_GOAL OF THE EXERCISE_. Starting with the line that contains "Click the refresh icon button", set down each line through the end of the entries below, exactly and with nothing added.

_Stored records_.
=== Begin Enclosure ===

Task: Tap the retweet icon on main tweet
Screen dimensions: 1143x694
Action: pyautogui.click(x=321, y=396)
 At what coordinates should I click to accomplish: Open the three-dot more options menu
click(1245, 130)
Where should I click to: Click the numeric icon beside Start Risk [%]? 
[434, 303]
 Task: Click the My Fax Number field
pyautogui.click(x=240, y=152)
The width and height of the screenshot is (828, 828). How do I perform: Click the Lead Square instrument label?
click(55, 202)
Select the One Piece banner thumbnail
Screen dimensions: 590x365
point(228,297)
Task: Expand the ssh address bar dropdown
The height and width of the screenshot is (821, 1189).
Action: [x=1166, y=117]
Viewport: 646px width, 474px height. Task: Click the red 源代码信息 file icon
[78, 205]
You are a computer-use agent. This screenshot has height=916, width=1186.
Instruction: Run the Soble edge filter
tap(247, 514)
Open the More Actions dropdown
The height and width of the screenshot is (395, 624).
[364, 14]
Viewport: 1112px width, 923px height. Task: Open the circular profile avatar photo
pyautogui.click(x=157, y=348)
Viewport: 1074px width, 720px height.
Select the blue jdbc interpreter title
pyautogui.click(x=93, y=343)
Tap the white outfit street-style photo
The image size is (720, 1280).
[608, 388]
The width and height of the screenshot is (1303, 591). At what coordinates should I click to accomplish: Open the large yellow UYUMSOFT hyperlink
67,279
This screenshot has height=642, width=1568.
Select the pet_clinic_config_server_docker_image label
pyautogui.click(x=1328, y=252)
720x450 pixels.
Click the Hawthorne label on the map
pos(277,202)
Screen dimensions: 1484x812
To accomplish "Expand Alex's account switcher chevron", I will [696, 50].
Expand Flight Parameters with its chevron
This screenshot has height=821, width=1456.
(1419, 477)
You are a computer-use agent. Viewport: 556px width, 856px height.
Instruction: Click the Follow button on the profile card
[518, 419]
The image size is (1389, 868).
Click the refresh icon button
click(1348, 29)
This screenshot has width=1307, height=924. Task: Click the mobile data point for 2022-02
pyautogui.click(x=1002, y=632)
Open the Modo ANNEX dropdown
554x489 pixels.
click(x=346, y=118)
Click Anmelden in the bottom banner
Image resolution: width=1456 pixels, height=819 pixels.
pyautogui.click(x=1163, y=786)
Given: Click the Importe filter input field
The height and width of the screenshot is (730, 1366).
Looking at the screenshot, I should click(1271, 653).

=== End Enclosure ===

_EXERCISE RESULT_.
Click the refresh icon button
click(1348, 29)
This screenshot has width=1307, height=924. Task: Click the mobile data point for 2022-02
pyautogui.click(x=1002, y=632)
Open the Modo ANNEX dropdown
554x489 pixels.
click(x=346, y=118)
Click Anmelden in the bottom banner
Image resolution: width=1456 pixels, height=819 pixels.
pyautogui.click(x=1163, y=786)
Given: Click the Importe filter input field
The height and width of the screenshot is (730, 1366).
Looking at the screenshot, I should click(1271, 653).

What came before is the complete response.